I consiglieri di Italia Viva–Casa Riformista, Francesco Casini e Francesco Grazzini, hanno commentato i recenti sviluppi relativi allo stadio Stadio Artemio Franchi, dopo le notizie che indicano un possibile accordo tra il Comune e la Fiorentina sul project financing per completare i lavori.
Secondo i due rappresentanti di Italia Viva, il possibile coinvolgimento diretto della Fiorentina nel progetto rappresenta innanzitutto una buona notizia per la città. L’ingresso del club consentirebbe infatti di contare su nuove risorse economiche utili a portare a termine l’intervento e, soprattutto, potrebbe accelerare l’avanzamento del cantiere. Gli investimenti privati permetterebbero di coprire i fondi mancanti necessari al completamento dello stadio, una questione che negli ultimi mesi aveva sollevato diversi dubbi sulla possibilità di rispettare i tempi previsti.

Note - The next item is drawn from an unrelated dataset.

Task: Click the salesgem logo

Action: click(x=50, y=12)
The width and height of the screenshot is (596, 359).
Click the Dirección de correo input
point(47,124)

Allo stesso tempo, però, Casini e Grazzini sottolineano come questo sviluppo confermi una posizione che sostengono fin dall’inizio: se il progetto dello stadio fosse stato portato avanti direttamente dalla proprietà viola, quando c’era la disponibilità del presidente Rocco Commisso, probabilmente oggi l’impianto sarebbe già stato realizzato interamente con capitali privati. In quel caso, aggiungono, i tempi sarebbero stati più rapidi e con ogni probabilità anche il risultato finale sarebbe stato migliore.
Secondo i due esponenti, anche la durata della concessione di cui si discute oggi è molto simile a quella che la Fiorentina avrebbe potuto ottenere già anni fa. Un elemento che, a loro avviso, conferma come la strategia seguita dalla precedente amministrazione comunale sia stata sbagliata. “Oggi si sta cercando di rimediare a quell’errore – spiegano – ma il danno ormai resta”.

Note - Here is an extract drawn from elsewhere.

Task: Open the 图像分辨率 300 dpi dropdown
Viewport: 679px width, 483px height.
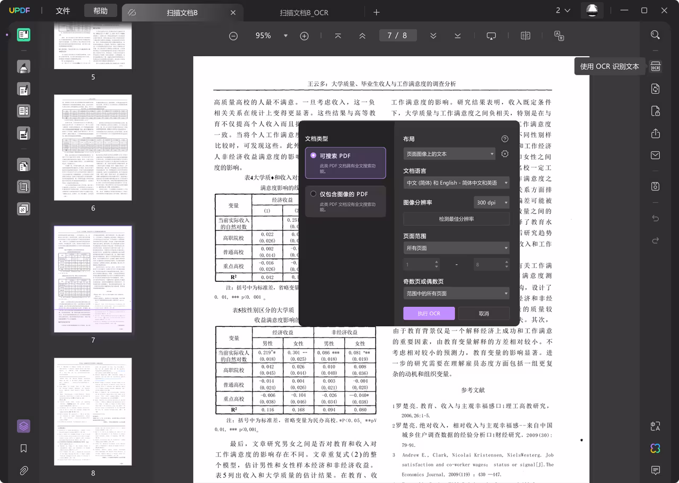Action: [x=491, y=202]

Casini e Grazzini sottolineano comunque che è positivo che la sindaca Sara Funaro stia lavorando per individuare una soluzione che permetta di portare avanti il progetto. “Su questo siamo al suo fianco”, affermano.
I due consiglieri concludono però ribadendo che, se l’accordo con la Fiorentina dovesse concretizzarsi, come si augurano, sarà fondamentale accelerare i tempi. Il cantiere, osservano, procede da troppo tempo con grande lentezza e la città di Firenze ha bisogno di vedere finalmente completato il nuovo Franchi.